In some embodiments, fig. 5 is a flowchart of a testing method for a distributed system according to a third embodiment of the present application, where, as shown in fig. 5, the process includes the following steps:
step S501, determining a main node of the district to obtain a second main node, and constructing a network partition in the district to isolate the second main node; for example, after a 5-node Raft cluster (node a to node e) isolates a master node (e.g., node a), the cluster selects a new master node (e.g., node b) and then isolates the new master node, and at this time, there are 3 nodes (e.g., node c to node e) that can work, and at this time, the system selects a new master node (e.g., node c) from the 3 nodes;
step S502, determining the main node of the fragment area to obtain a third main node, and constructing a network partition in the fragment area to isolate the third main node; for example, isolation master node c;
step S503, one isolated node is recovered randomly; for example, one node (e.g., node b) is randomly recovered from three isolated nodes a, b and c;
step S504, confirm the host node of the chip area, get the fourth host node, construct the network partition in the chip area, in order to isolate the fourth host node; for example, the cluster elects a new master node (for example, node d) among the 3 nodes that can work, namely node b, node d and node e, and isolates the master node;
step S505, it is determined whether the distributed system 104 is malfunctioning.
Through steps S501 to S505, compared to the problem of low test efficiency in performance test for the distributed system 104 in the related art, in the embodiment of the present application, based on the research finding that a failure is very easy to occur when a master node is switched, a network partition policy with a state is designed, a next network partition is continuously constructed according to current master node information and network partition states, and a write or read request is continuously submitted to the distributed system 104 in the whole process, so that the system is run, and whether a failure exists in the distributed system 104 is monitored in the process, so that the problems of system dead cycle, system deadlock, inconsistent distributed copy data and the like, which are difficult to be quickly found (even missed) in the test process of a series of related technologies, are efficiently reproduced, and the test efficiency is improved.
It should be noted that, the above embodiment is only an example that a network partition is constructed in combination with a master node location to lay out a complex test scenario, and a skilled person in the art should understand that, for simplicity of description, all possible combinations of the technical features in the above embodiment are not described, however, as long as there is no contradiction between the combinations of the technical features, all possible combinations of the technical features should be considered as a scope described in this specification.

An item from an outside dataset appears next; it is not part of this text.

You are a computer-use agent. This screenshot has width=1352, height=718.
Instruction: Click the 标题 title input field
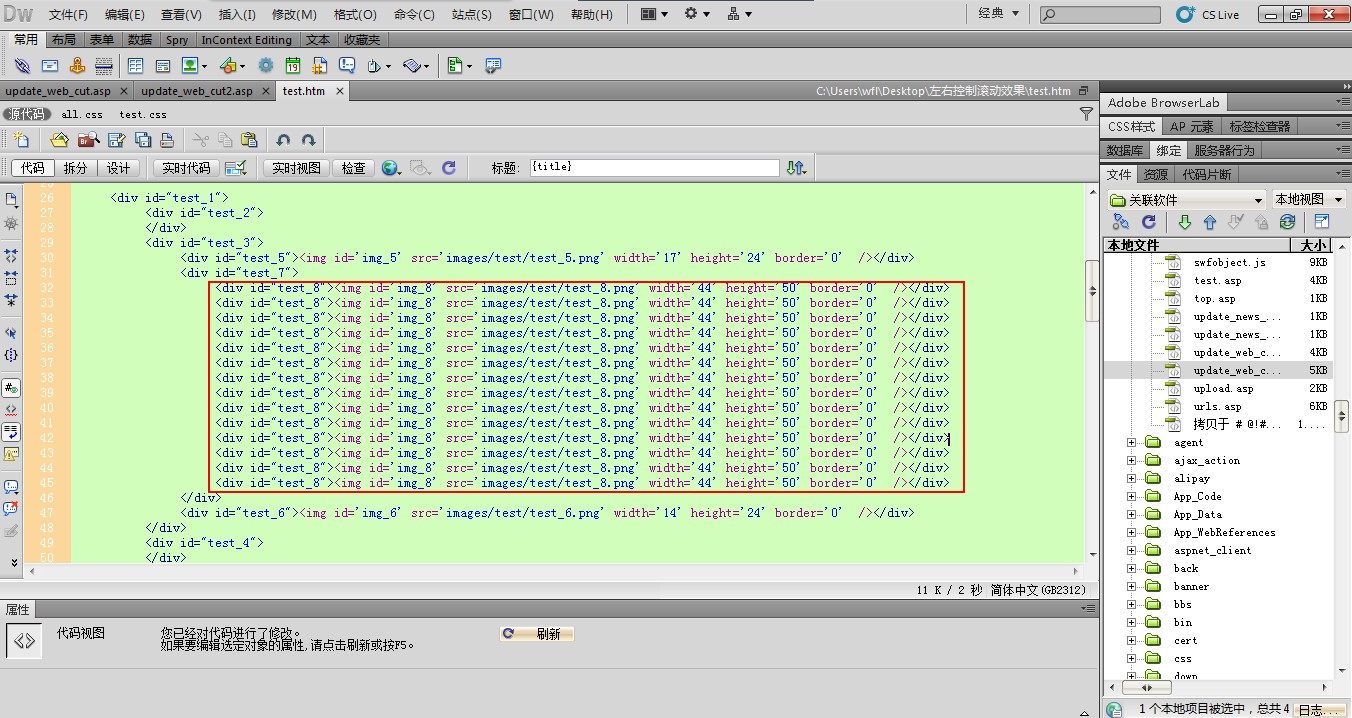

An embodiment of the present application further provides a testing apparatus for a distributed system 104, where the distributed system 104 includes a plurality of partitions with master nodes, and the apparatus is applied to any partition, fig. 6 is a block diagram of a testing apparatus for a distributed system according to a fourth embodiment of the present application, and as shown in fig. 6, the system includes a master node positioning module 601, a network partitioning module 602, a load generating module 603, and a fault determining module 604, where:
the master node positioning module 601 is configured to determine a master node of the segment to obtain a first master node; for example, the master node location module 601 may be composed of two parts: fig. 7 is a schematic diagram of a master node positioning module according to a fifth embodiment of the present application, and as shown in fig. 7, a node information query interface may be deployed on each distributed node to be tested, while a master node query module is deployed at a pressure measurement end, the master node query module calls the node information query interface through RPC, and other modules acquire master node information by integrating the master node query module;
a network partition module 602 configured to construct a network partition within the tile to isolate the first master node;
the load generation module 603 is configured to continuously submit a write or read request to the distributed system 104; the load generation module allows the distributed system 104 to actually function, thereby triggering various potential problems. It should be noted that the load generation module 603 may integrate the master node location module 601, so as to pressurize the master node, and also pressurize each node indifferently, wherein the indifferently pressurizing has higher efficiency and simpler implementation, and can trigger more potential data problems in the distributed system 104, for example, the indifferently pressurizing can detect a series of problems caused by that some nodes think that the nodes are the master node although the nodes are already in the owner.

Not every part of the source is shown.